La sentenza impugnata va riformata anche per ciò che concerne l’interpretazione della disposizione di cui al n. 27 ter dell’art. 10 del DPR n. 633/1972, che esenta dall’IVA le prestazioni socio-sanitarie, di assistenza domiciliare o ambulatoriale, in comunità e simili, in favore di anziani e numerosi altri soggetti deboli ivi indicati, “rese da organismi di diritto pubblico, da istituzioni sanitarie riconosciute che erogano assistenza pubblica… o da enti aventi finalità di assistenza sociale o da ONLUS”. Per i primi giudici nel caso di specie questa esenzione non poteva essere applicata perché la complessiva attività di ” A ” srl era un’attività commerciale svolta in concorrenza con altre imprese operanti nel settore. Per questa Commissione l’esenzione, invece, spetta, perché ” A ” srl può definirsi “ente con finalità di assistenza sociale”, qualifica che può essere attribuita, in relazione all’attività svolta ed alla loro configurazione specifica, anche a società commerciali che siano costituite e controllate da enti pubblici per svolgere, secondo previsioni di legge, attività socio-sanitarie analoghe a quelle effettuate dall’ente pubblico che le ha costituite e le controlla: con il sistema dell’ “in house providing”, infatti, queste società, in virtù del controllo dell’ente pubblico, diventano strutture operative di quest’ultimo, perdendo la propria connotazione privatistica ed identificandosi totalmente con i fini istituzionali dell’ente.
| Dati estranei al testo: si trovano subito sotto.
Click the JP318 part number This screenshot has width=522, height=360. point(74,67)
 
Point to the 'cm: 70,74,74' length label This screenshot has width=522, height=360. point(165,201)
Come ben chiarito nella sentenza n. 31/10/13 di questa Commissione Regionale, la legislazione nazionale italiana e quella della Regione Friuli Venezia Giulia hanno favorito la costituzione, da parte delle Aziende pubbliche di servizi alla persona, di società per la erogazione di servizi ed interventi sociali, come è successo per la ” A ” srl; e nel caso di specie a quest’ultima dovevano essere attribuite le caratteristiche sostanziali di un ente con carattere sociale per il fatto che era stata costituita da aziende pubbliche di servizi alla persona, per il fatto che svolgeva la propria attività solo a beneficio di tali aziende, per il fatto che era obbligata, in virtù di patti parasociali, a reinvestire eventuali utili di gestione a vantaggio degli utenti, perdendo in tal modo lo scopo di lucro.
L’esito del giudizio d’appello non giustifica, peraltro, la condanna dell’Agenzia alle spese, perché la disciplina qui esaminata è particolarmente contorta e si avvale di espressioni letterali tutt’altro che nitide, potendo indurre in errore sia i contribuenti che l’amministrazione finanziaria.
la Commissione Tributaria Regionale di Trieste, visti gli atti depositati dall’Agenzia delle Entrate e dalla Azienda ” B “; dalla Azienda ” C ” e dalla Azienda ” D “, dichiara l’estinzione del giudizio instauratosi tra queste parti, a spese compensate, per cessazione della materia del contendere; accoglie l’appello della ” A ” srl, e per l’effetto annulla gli avvisi di accertamento impugnati con il ricorso di primo grado; conferma la compensazione delle spese di primo grado; compensa le spese anche del secondo grado di giudizio.